§ Supplied text:
+---+

Discogs: strip artist disambiguation suffixes at every name surface (#634)

Discogs uses two disambiguation conventions for duplicate artist names:
- legacy `(N)` numeric suffix: "Bullet (2)", "Madonna (3)"
- newer `*` asterisk suffix: "John Smith*", "Foo*"

Both were leaking through to the UI on artist search and album search,
and worse — through the import path into folder names on disk
(reported: importing yielded folders literally named `Foo*`).

The pre-existing cleanup only handled `(N)` and only at ONE site —
`get_user_collection` (line 469) and one path inside
`extract_track_from_release` (line 448 — `re.sub(r'\s*\(\d+\)$', '',
artist_name)`). Every other surface (artist search, album search,
album-track lookups, get_artist_albums feature matching) returned the
raw Discogs string.

Centralized into `_clean_discogs_artist_name(name)` at module top,
with regex covering both suffixes including repeated forms (`Baz**`,
`Foo (3)*`). Applied at six sites:

- `Artist.from_discogs_artist` (artist search)
- `Album.from_discogs_release` (album search — three fallbacks: array,
  string, title-split)

+---+

§ Work to complete:
Answer these questions using the text on Discogs artist-name suffixes:
(a) What were the folders literally named in the reported import problem?
(b) What function was the cleanup centralized into?
(c) At how many sites was that function applied?
The rows have no role in this.

+---+

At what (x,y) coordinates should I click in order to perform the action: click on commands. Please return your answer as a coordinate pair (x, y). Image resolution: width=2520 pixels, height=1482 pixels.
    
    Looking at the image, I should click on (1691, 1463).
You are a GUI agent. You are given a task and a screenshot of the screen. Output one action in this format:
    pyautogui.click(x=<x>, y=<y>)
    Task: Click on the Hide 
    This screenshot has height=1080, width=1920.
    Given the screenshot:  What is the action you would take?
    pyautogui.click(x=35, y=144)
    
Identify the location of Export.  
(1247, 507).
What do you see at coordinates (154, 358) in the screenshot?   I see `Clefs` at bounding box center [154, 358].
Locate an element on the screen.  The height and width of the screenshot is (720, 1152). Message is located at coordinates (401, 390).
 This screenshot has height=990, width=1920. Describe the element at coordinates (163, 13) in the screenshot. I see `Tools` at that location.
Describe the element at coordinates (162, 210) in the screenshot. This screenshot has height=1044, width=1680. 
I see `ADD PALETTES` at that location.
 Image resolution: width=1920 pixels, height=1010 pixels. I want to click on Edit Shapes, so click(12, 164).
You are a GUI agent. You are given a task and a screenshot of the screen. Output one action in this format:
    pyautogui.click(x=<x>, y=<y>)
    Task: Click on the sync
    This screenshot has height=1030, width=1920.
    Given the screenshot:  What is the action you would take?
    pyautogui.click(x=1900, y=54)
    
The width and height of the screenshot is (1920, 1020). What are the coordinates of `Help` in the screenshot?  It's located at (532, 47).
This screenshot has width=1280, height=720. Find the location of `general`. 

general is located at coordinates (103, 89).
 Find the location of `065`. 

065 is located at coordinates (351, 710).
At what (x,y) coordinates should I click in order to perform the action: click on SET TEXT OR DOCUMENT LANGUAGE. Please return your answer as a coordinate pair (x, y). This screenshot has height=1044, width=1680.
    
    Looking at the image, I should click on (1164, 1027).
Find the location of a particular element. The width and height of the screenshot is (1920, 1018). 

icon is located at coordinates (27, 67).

+---+

§ Correct result:
(a) `Foo*`
(b) `_clean_discogs_artist_name(name)`
(c) Six